The long-awaited decision of the Employment Appeal Tribunal in Jess Varnish v British Cycling has now been handed down. The Employment Tribunal originally concluded that Jess Varnish was not an employee or a worker. Dismissing her appeal, the EAT has held that “based on an evaluative judgment taking account of all relevant factors, …. the Claimant was not an employee or worker”, and further that the Tribunal did not reach a perverse conclusion.

Varnish issued claims of unfair dismissal and sex discrimination against British Cycling after she was not selected by Team GB in the build-up to the Rio 2016 Olympics in the wake of her failure to qualify in the team sprint. The employee/worker status aspect of her claims was dealt with as a preliminary issue, Varnish contending that she was either an employee or a worker of British Cycling within the meaning of s.230 of the Employment Rights Act 1996, “ERA”. UK Sport, as funding agency, were also joined as respondents to the proceedings. Varnish had received an Athlete Performance Award (“APA”) from UK Sport of varying amounts between 2007 and 2016.

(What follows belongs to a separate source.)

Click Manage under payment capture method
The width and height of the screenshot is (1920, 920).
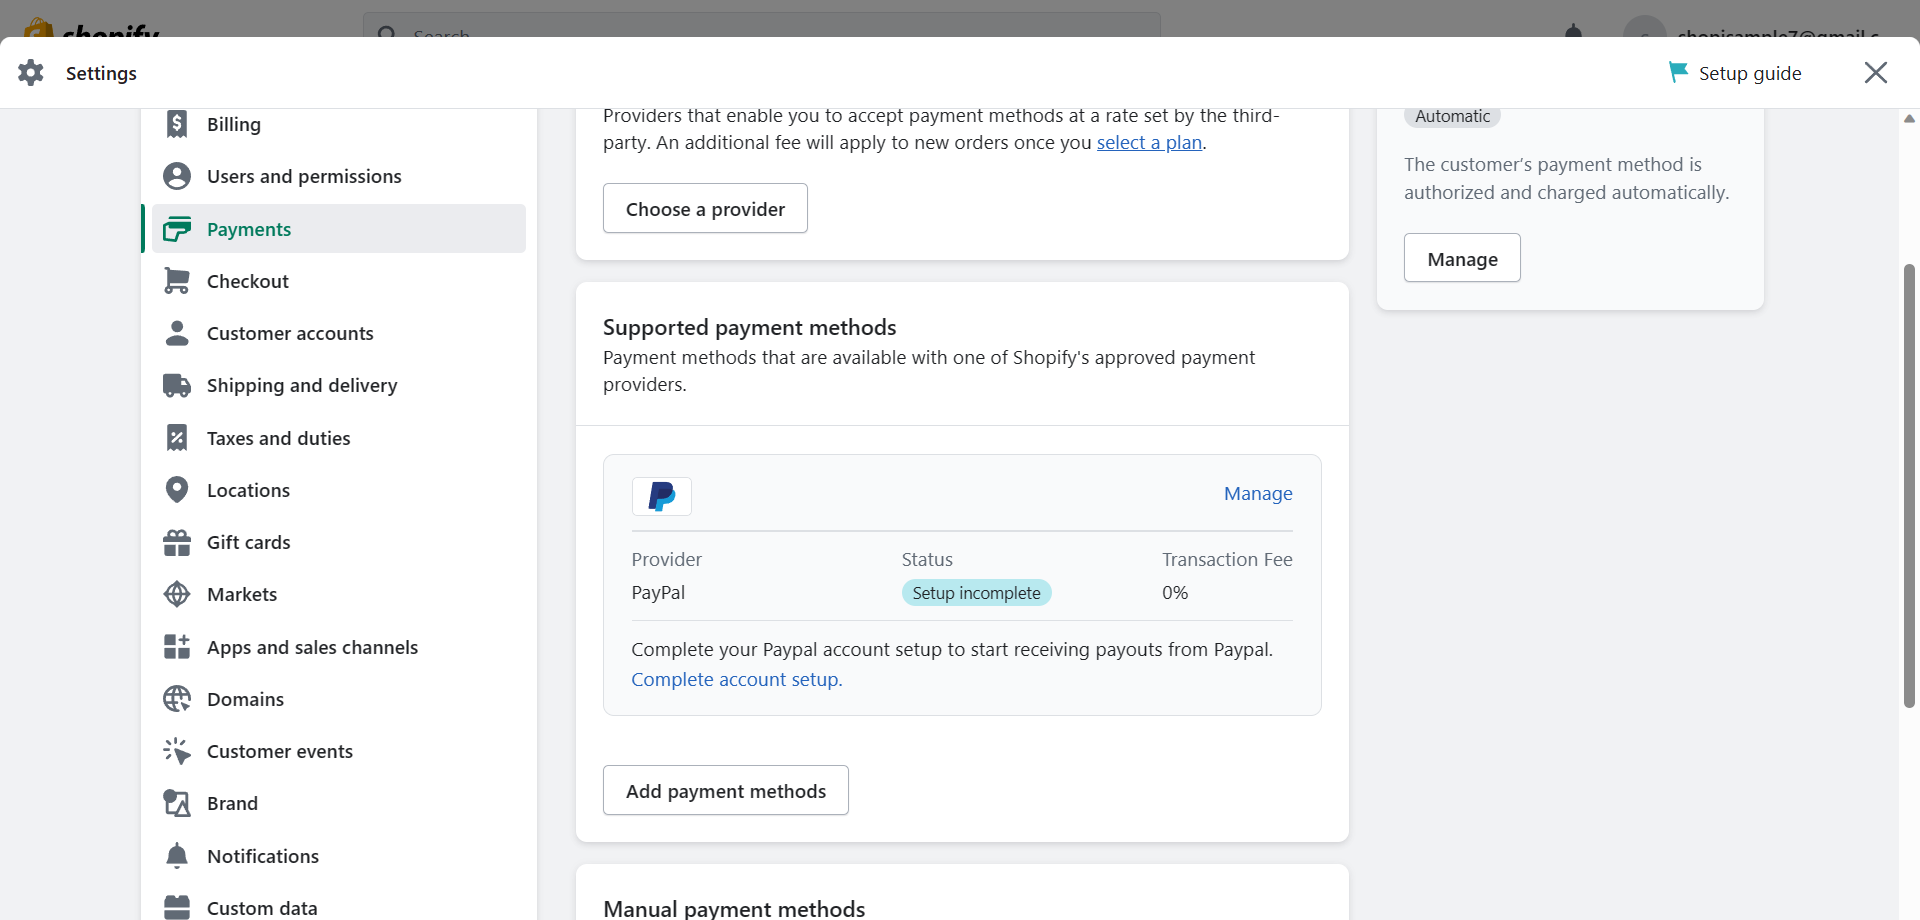coord(1462,258)
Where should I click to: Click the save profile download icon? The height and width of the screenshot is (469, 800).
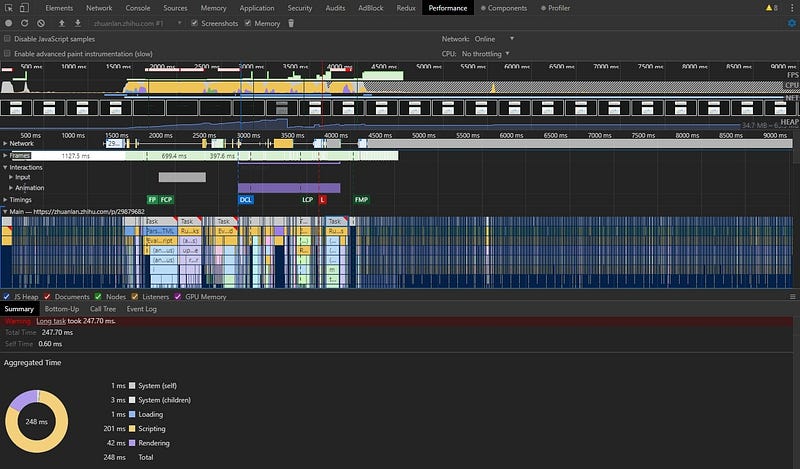78,23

In common with many other sports governing bodies in the UK, British Cycling is a not-for-profit organisation that promotes and controls its sport. Jess Varnish entered into a series of “Athlete Agreements” with British Cycling, under the terms of which she undertook (amongst other things) to train hard for the common purpose of winning medals for the British Cycling Team. The Agreements expressly stated that they were not contracts of employment and further that participation in the Olympic Podium Programme did not create an employment relationship.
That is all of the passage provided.